I unweighted my board and landed on my heel edge, and now again onto my toe edge, throwing turns quickly, rapidly, with purpose. I swept between trees, ducking under branches, willingly putting myself in danger on the face below Chair 22 at Mammoth Mountain.
The dumping snow makes visibility imperfect, but after dropping down the face, I am protected from the howling wind at the top of the lift. Charging through tight chutes, floating on top of the fresh, heavy powder, the elements almost disappear. I don’t feel the cold, or the snow in my face, or the constant human elements of the city – the desire to check my email, to see if someone retweeted that joke I wrote, to text that girl I met last weekend (what am I supposed to say, anyway?). Dropping into Avalanche Chutes and making the perfect turn to steer between two cliffs, everything else melts away. I am completely in the moment.
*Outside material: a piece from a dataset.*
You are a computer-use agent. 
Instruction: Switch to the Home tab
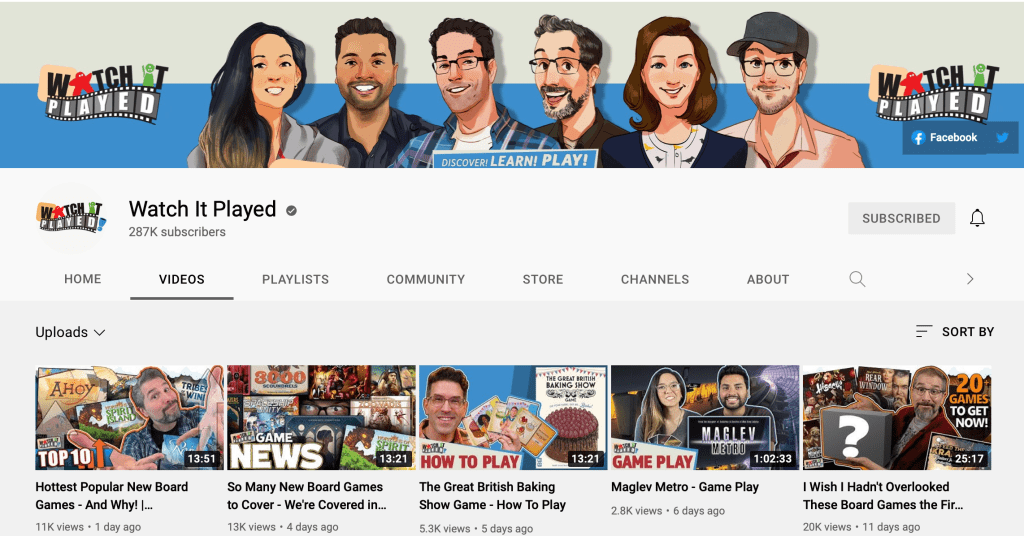click(82, 279)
This is one of the greatest joys afforded by action sports, and probably why skiers and snowboarders identify so strongly as skiers and snowboarders. No matter where someone is on the ability curve, she can live in that ultra-present state of mind. A beginning skier just learning to put his turns together, diligent in his quest to reach the bottom of the hill, a young kid with a toy snowboard, or an advanced shredder doing cliff drops at Squaw – all parts of the spectrum fully engaged in the moment, pushing their boundaries, free of the distractions and mental wandering that is so pervasive in the World of world wide web.
I’ve been a snowboarder for most of my life, and the majority of it has been spent shredding with my dad, who is the type of dude who truly enjoys awful conditions because it means the mountain will be less crowded, and I was always along for the ride. Give us 60 mph winds, dumping snow, and vertigo-inducing white outs and we would be charging as hard as we could.
On a day exactly like my previous sentence, my padre and I had just barreled through Wipeout Chute off of Chair 23 in Mammoth and were halfway down to the gondola when the wild weather forced the resort to shut down almost all of its lifts, including the one we would use to get to the other side of the mountain and finally, back to our condo. This left us with two options: either make a sketchy traverse through thick trees above a large cliff, or take the bus home. I think it’s obvious what we (my dad) chose.
Padre led the way and I was close behind until a branch caught my jacket sleeve and I stopped. Sunk into the snow. I was waist deep in an area I had never been, my dad was out of earshot, there were such things as cell phones but digging furiously to reach the one in my pants pocket took 15 minutes as more snow fell down to replace what I pushed away. It was 19 degrees but I was burning hot. No reception. I couldn’t breathe. My inhaler is in another pants pocket, buried equally deep as my phone. Take off my face mask. Decide I’m might as well prepare myself to die. Decide that’s a bad idea. Grab hold of the branch that stopped me and with adrenaline and desperation flooding my senses pull myself from captivity.
I make it out of the trees and finally down to an actual trail.
“What happened to you?” my dad asks.
I was smiling ear to ear, high on that mysterious energy of exploration and adventure that strips the rest of the world away.
I don’t recommend getting yourself stuck in the trees on stormy days. But that moment where nothing else mattered has stuck with me my entire life. And it’s easy to find on the slopes, even when the weather is nice.